El presidente George W. Bush anuló ayer lunes la prohibición de realizar perforaciones en búsqueda de petróleo en sus costas, impuestas cuando su padre era Presidente, pero la acción no hará nada por sí sola, a menos que el Congreso decida actuar.
“La única cosa que se interpone entre el pueblo de Estados Unidos y esos vastos recursos petroleros es una acción del Congreso”, dijo Bush en un comunicado que leyó en la Casa Blanca. “Ahora corresponde al Congreso actuar”.
Hay dos prohibiciones sobre la prospección marítima de petróleo. Una de ellas fue impuesta por el Congreso y la otra por una orden ejecutiva firmada por el ex presidente George H.W. Bush en 1990.
Bush criticó al Congreso por no levantar su prohibición de prospección en la costa. “La falla en actuar es algo inaceptable”, declaró el Presidente.
“Y ahora”, añadió, “los estadounidenses están pagando” por esa inacción “en las estaciones de servicio”.
Los demócratas han señalado que se han otorgado concesiones para la explotación de petróleo en tierras fiscales, y que las empresas ni siquiera han iniciado labores de prospección en millones de hectáreas, por lo cual no entienden la urgencia actual de Bush para la exploración costa afuera.
DEMÓCRATAS Y REPUBLICANOS SE OPONEN
Junto con varios de sus colegas republicanos en Estados costeros, los demócratas se oponen a levantar la prohibición, señalando que la explotación de petróleo en esas regiones dañará las playas y el turismo.
Presidentes, republicanos como el padre de Bush y demócratas como Bill Clinton, se han opuesto a la prospección petrolera frente a la costa, tal como lo ha hecho el Congreso durante 27 años.
“Se trata de una propuesta propia de un director general de una empresa petrolera, no del Presidente de Estados Unidos”, dijo la senadora demócrata Barbara Boxer, quien preside el Comité de Medio Ambiente de la Cámara alta.

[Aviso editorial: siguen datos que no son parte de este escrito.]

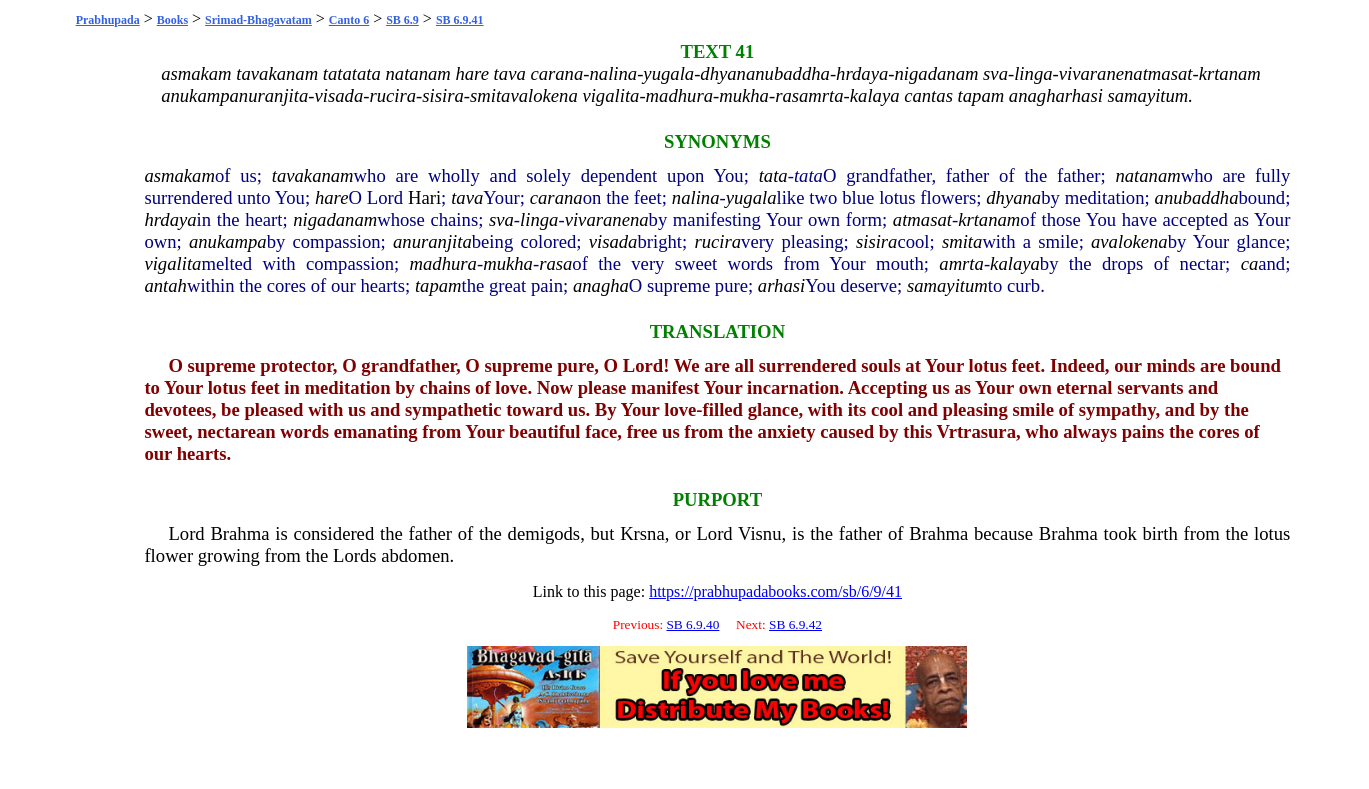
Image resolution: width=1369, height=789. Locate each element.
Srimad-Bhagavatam (258, 20)
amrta (961, 263)
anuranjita (432, 241)
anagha (601, 285)
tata (773, 175)
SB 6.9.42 (795, 624)
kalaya (1015, 263)
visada (613, 241)
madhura (443, 263)
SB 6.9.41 (460, 20)
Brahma (239, 533)
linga (539, 219)
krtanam (989, 219)
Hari (424, 197)
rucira (717, 241)
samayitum (947, 285)
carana (556, 197)
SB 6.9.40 (692, 624)
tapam (438, 285)
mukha (508, 263)
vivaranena (607, 219)
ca (1250, 263)
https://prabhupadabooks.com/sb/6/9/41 (775, 591)
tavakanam (313, 175)
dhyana (1013, 197)
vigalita (172, 263)
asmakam (179, 175)
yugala (751, 197)
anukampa (228, 241)
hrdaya (170, 219)
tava (467, 197)
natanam (1147, 175)
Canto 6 (349, 20)
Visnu (759, 533)
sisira (876, 241)
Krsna (642, 533)
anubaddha (1197, 197)
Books (172, 20)
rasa (555, 263)
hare (332, 197)
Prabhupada (108, 20)
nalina (696, 197)
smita (962, 241)
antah (165, 285)
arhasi (781, 285)
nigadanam (335, 219)
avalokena (1129, 241)
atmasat (922, 219)
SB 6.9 (402, 20)
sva (501, 219)
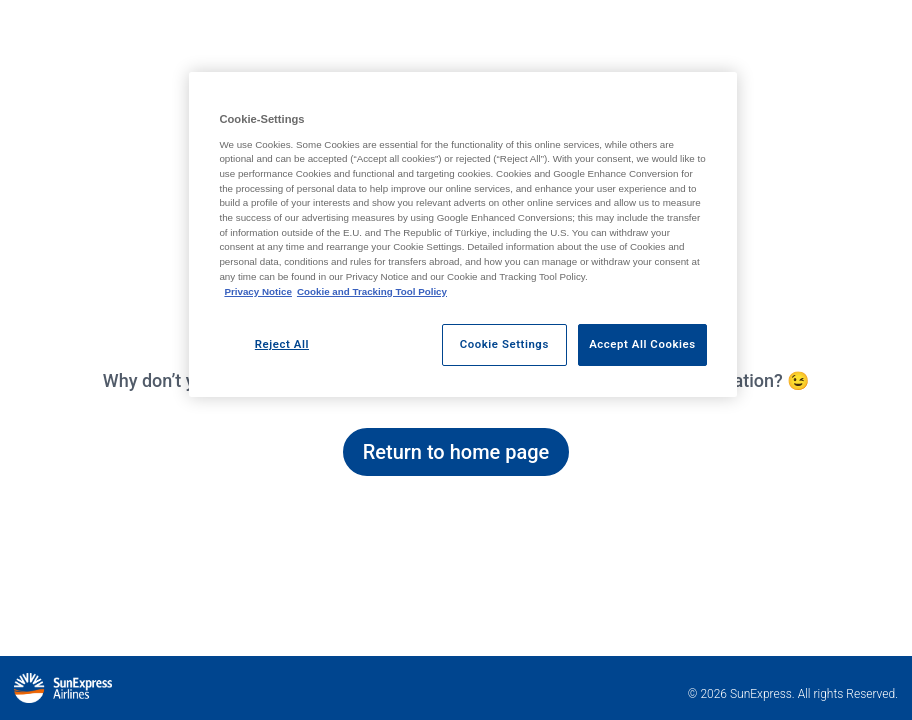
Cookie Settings (504, 344)
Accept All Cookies (642, 344)
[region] (462, 234)
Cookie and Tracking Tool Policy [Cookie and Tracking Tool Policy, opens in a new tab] (372, 291)
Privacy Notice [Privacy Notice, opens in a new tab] (258, 291)
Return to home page (456, 452)
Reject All (282, 344)
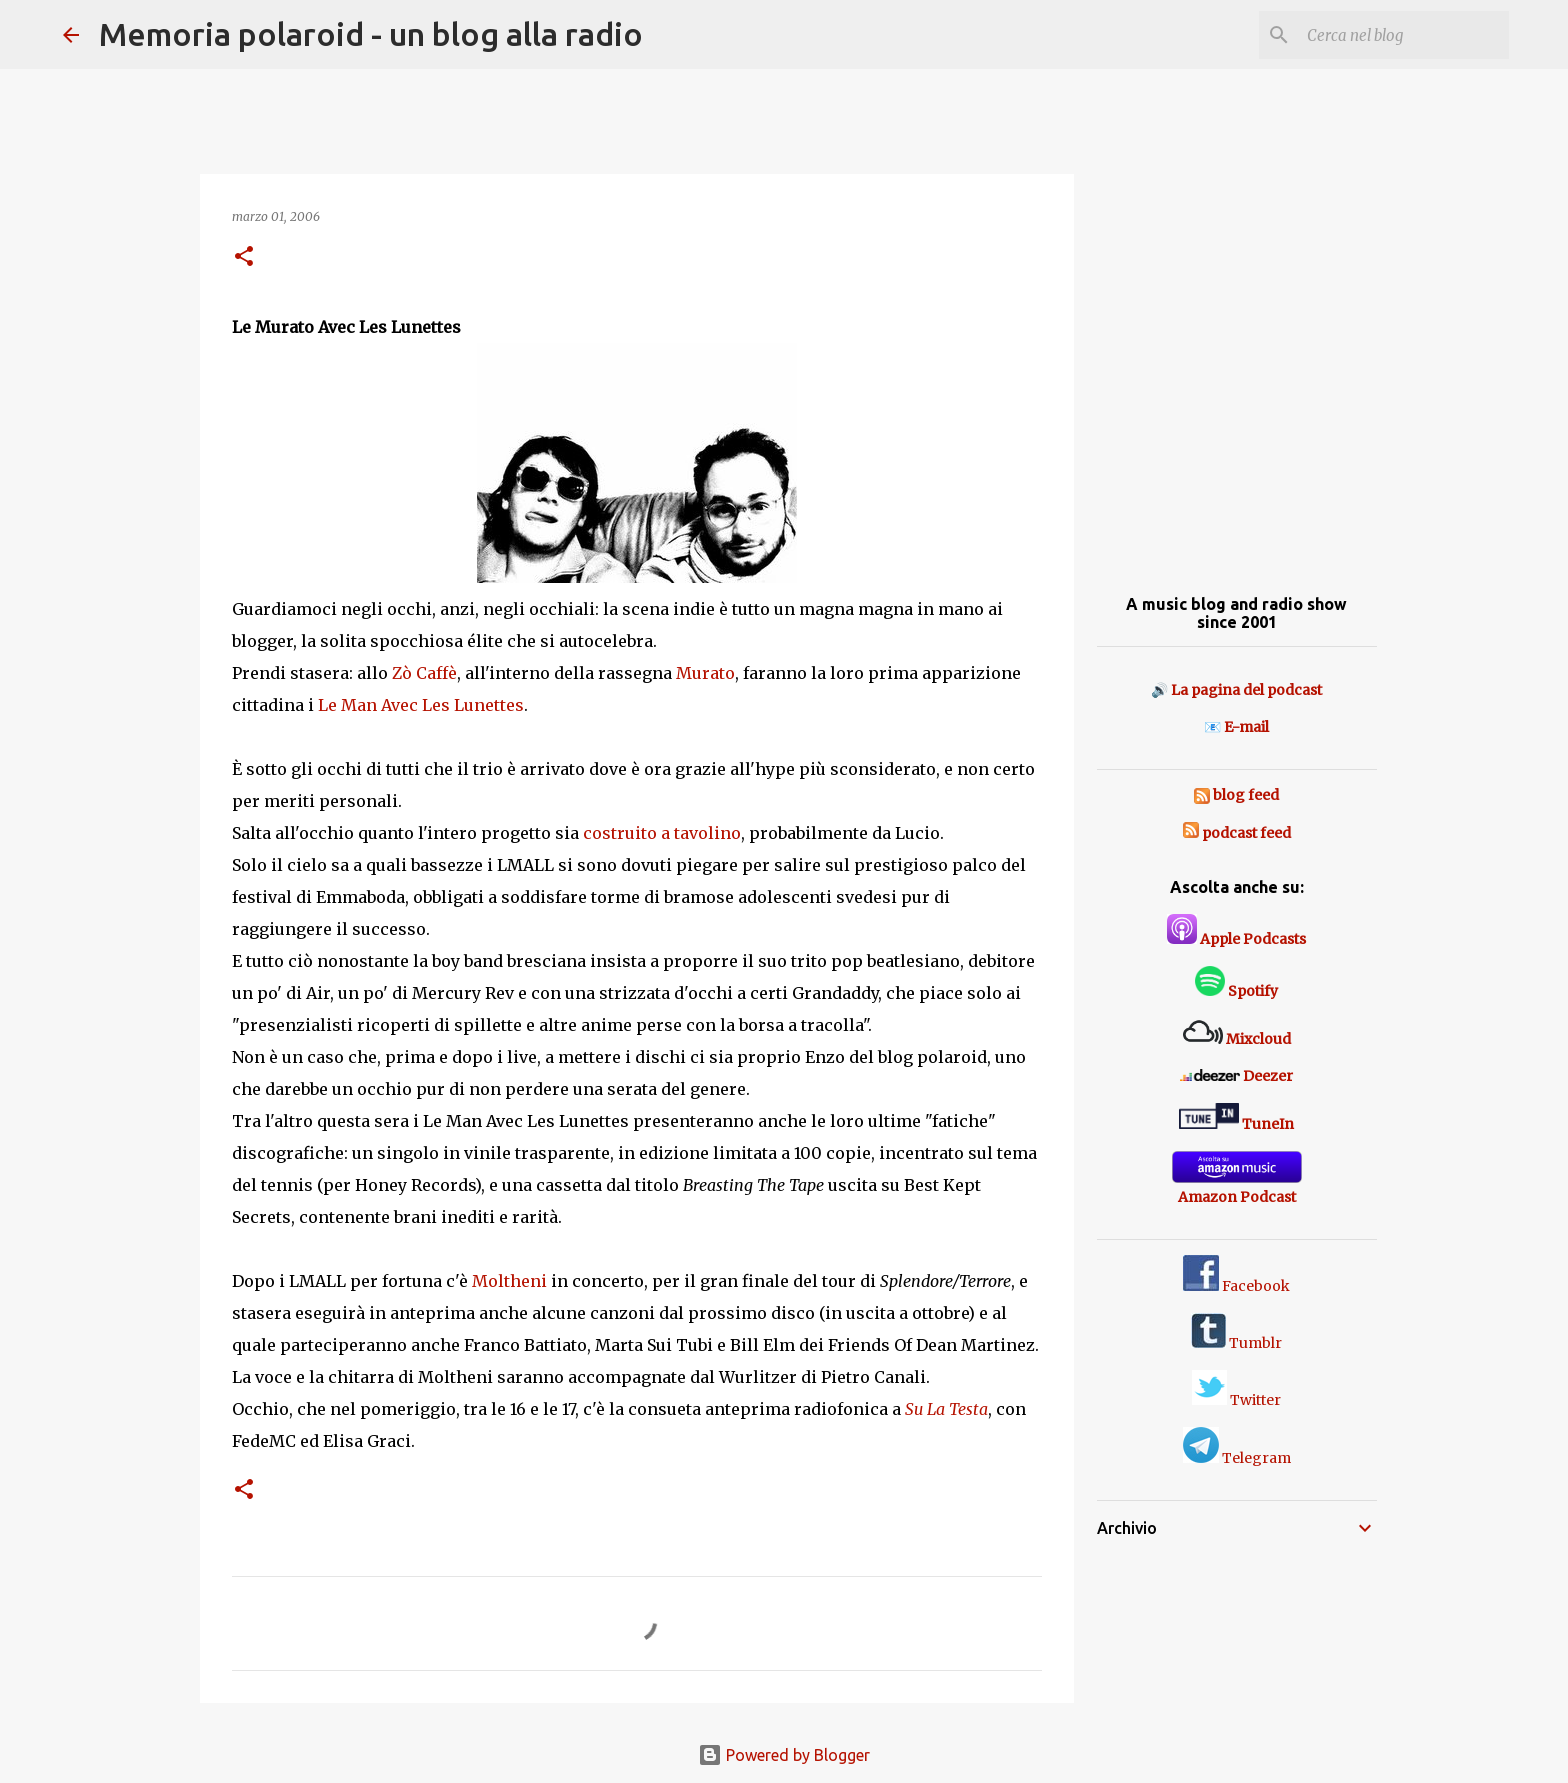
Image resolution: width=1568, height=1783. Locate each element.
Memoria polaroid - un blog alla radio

“El Presidente está llevando a un nuevo nivel su gobierno, (que está) basado en intereses especiales, y amenaza la próspera economía costera”, agregó.
Grupos de defensa del ambiente criticaron a Bush.
“El presidente Bush ha vuelto a ignorar un precedente sabio fijado por su padre y ha adoptado una acción insensata sin esperanzas de reducir los precios de la gasolina y sin preocupación alguna por las consecuencias a largo plazo”, declaró Gene Karpinski, de la Liga de Votantes por la Conservación.